===== Raw data

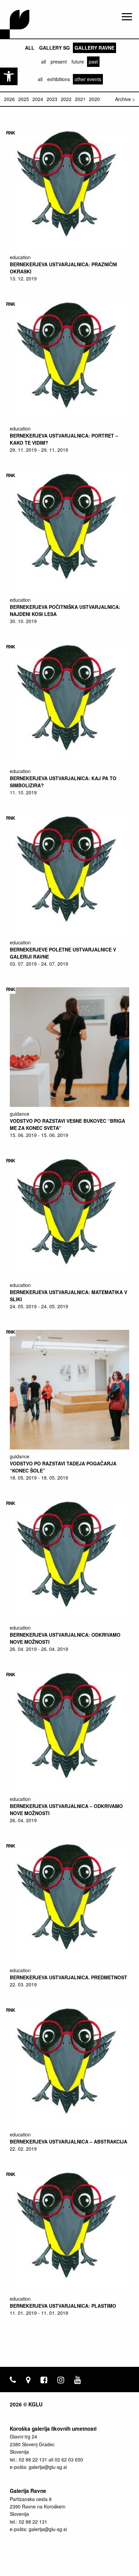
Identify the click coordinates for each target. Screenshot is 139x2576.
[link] (9, 76)
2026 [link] (9, 99)
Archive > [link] (125, 99)
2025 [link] (23, 99)
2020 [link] (94, 99)
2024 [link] (37, 99)
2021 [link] (80, 99)
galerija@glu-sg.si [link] (48, 2466)
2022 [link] (66, 99)
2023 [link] (52, 99)
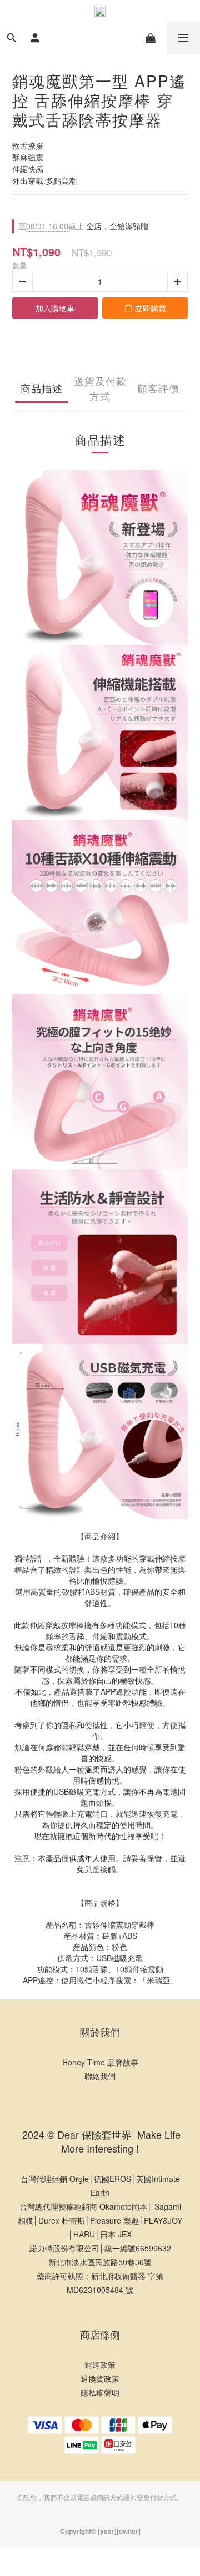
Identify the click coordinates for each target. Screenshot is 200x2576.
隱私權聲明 (100, 2392)
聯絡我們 (100, 2076)
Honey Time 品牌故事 (100, 2062)
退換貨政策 (100, 2378)
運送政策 (100, 2364)
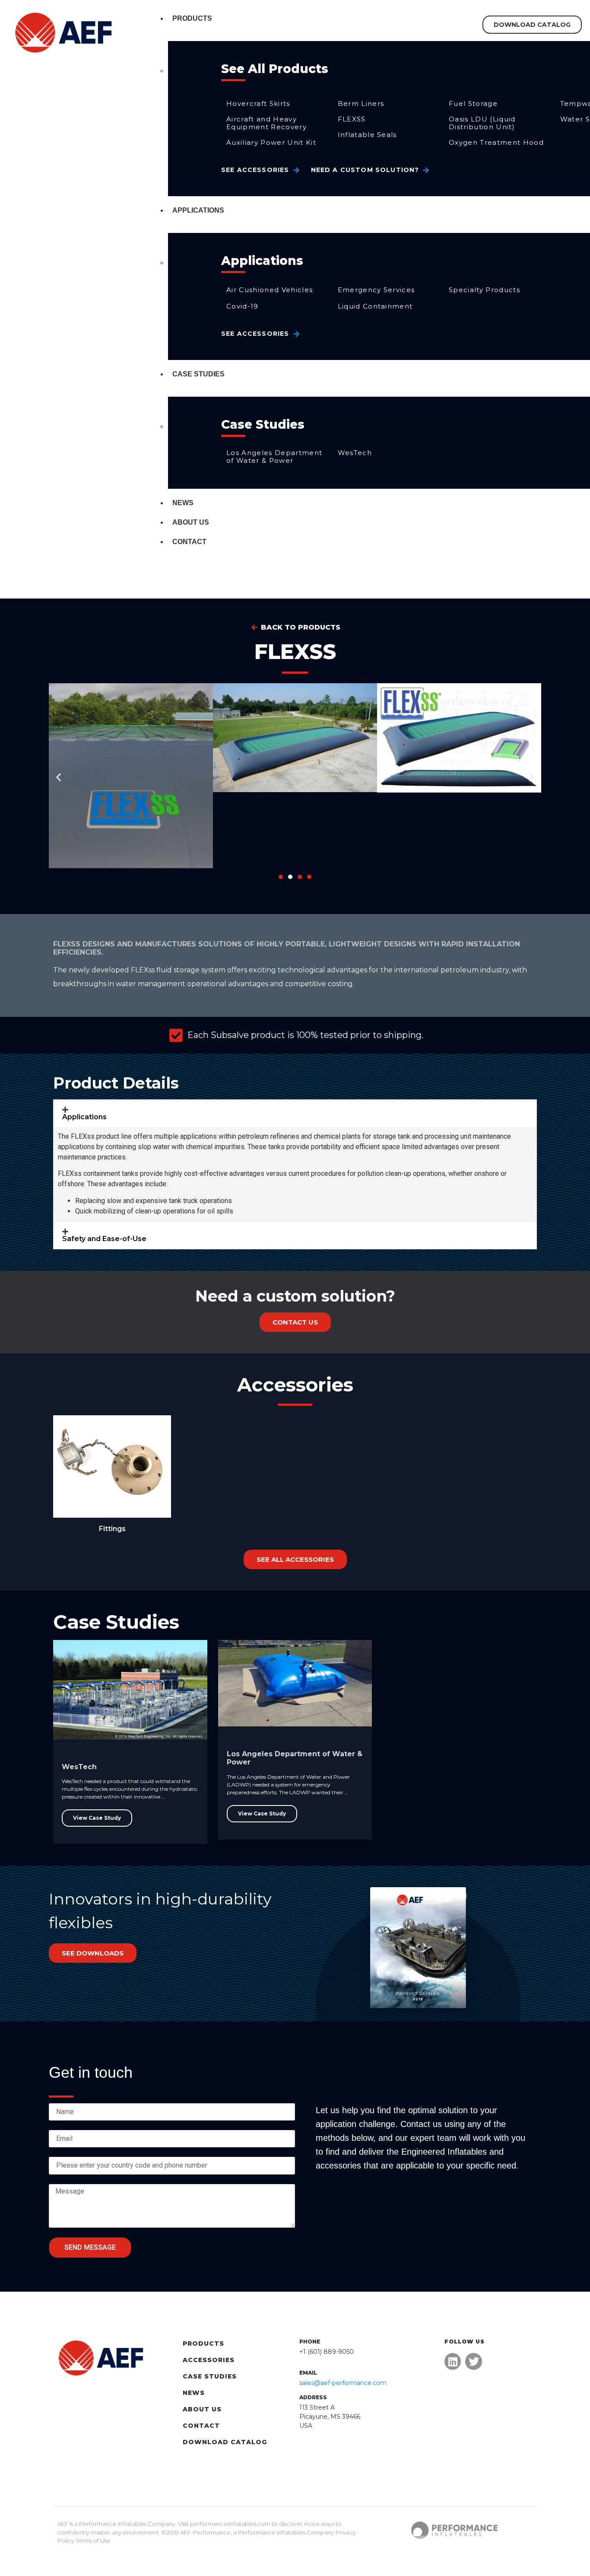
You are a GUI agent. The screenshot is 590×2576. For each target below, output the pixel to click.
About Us (190, 522)
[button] (58, 776)
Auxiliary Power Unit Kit (271, 142)
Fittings (112, 1529)
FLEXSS (352, 119)
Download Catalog (225, 2442)
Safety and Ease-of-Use (104, 1239)
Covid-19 (242, 306)
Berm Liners (361, 103)
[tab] (295, 1113)
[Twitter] (473, 2361)
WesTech (355, 453)
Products (192, 18)
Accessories (209, 2360)
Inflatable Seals (367, 135)
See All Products (274, 68)
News (182, 502)
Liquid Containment (375, 306)
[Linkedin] (452, 2361)
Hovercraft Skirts (258, 103)
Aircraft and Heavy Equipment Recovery (266, 123)
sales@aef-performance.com (343, 2383)
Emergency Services (376, 290)
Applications (198, 210)
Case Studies (198, 374)
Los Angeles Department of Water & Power (274, 457)
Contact (189, 541)
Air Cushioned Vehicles (269, 290)
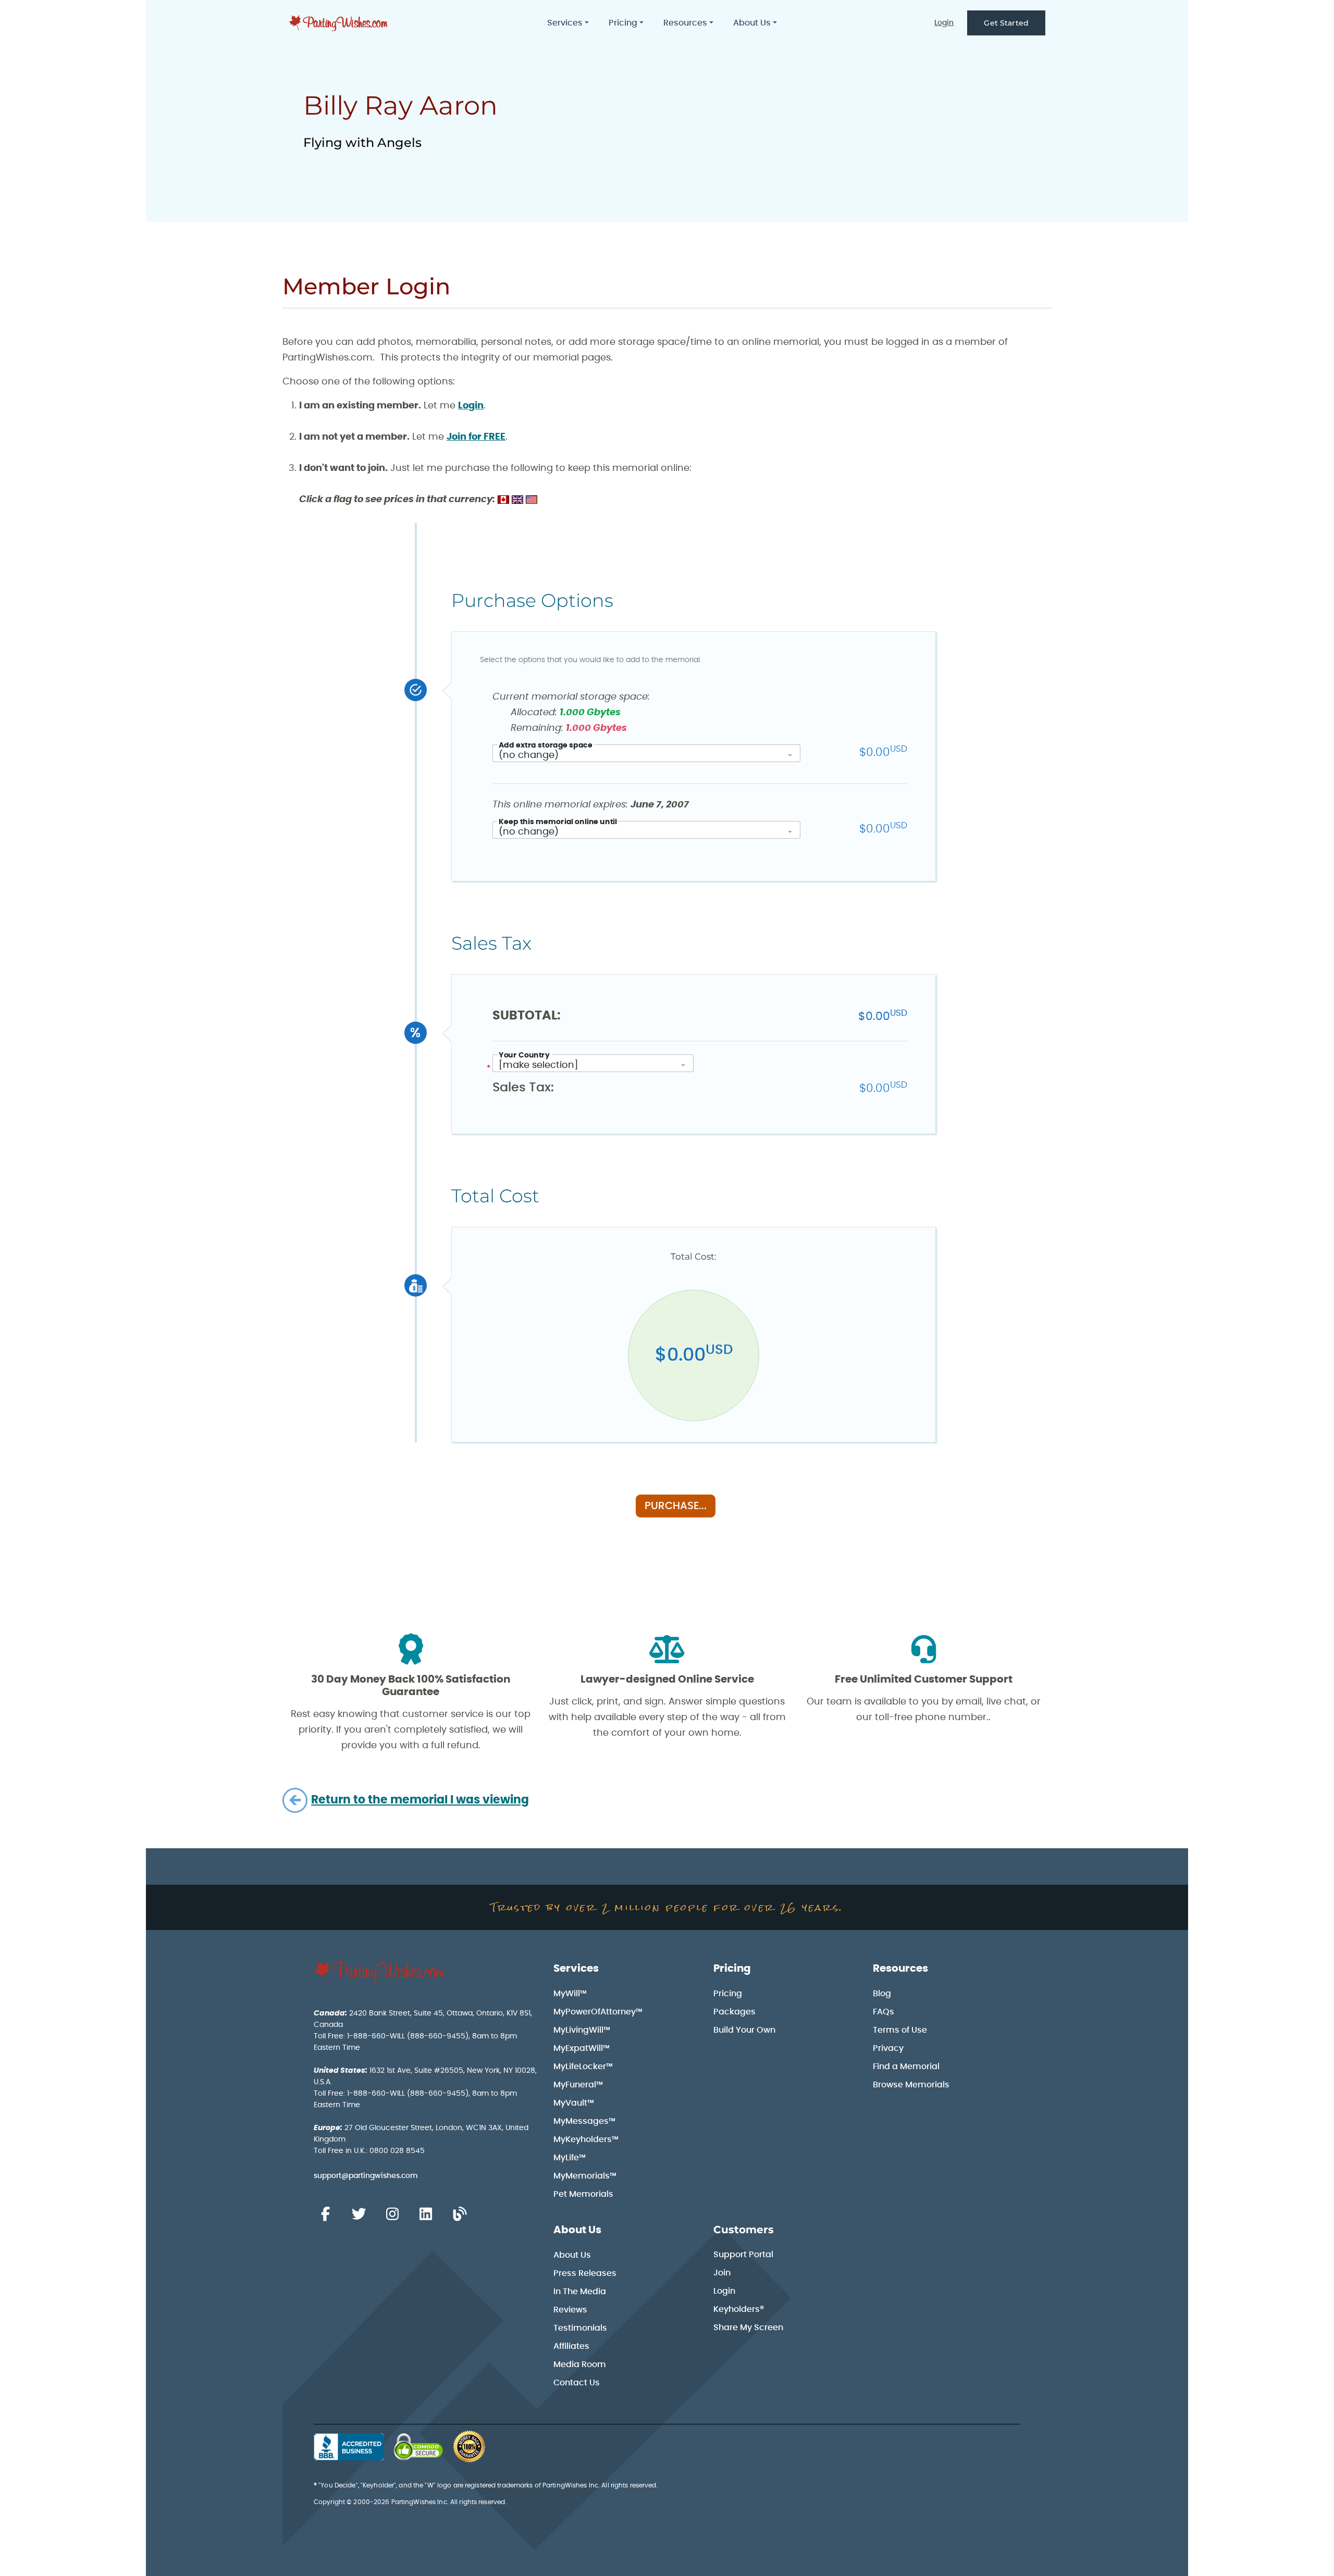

==========

» Your objective:
Once you find the line with "Applications (198, 210)", restate it and every later line of the data word for word, excluding the pictures.

» Task solution:
Applications (198, 210)
Case Studies (198, 374)
Los Angeles Department of Water & Power (274, 457)
Contact (189, 541)
Air Cushioned Vehicles (269, 290)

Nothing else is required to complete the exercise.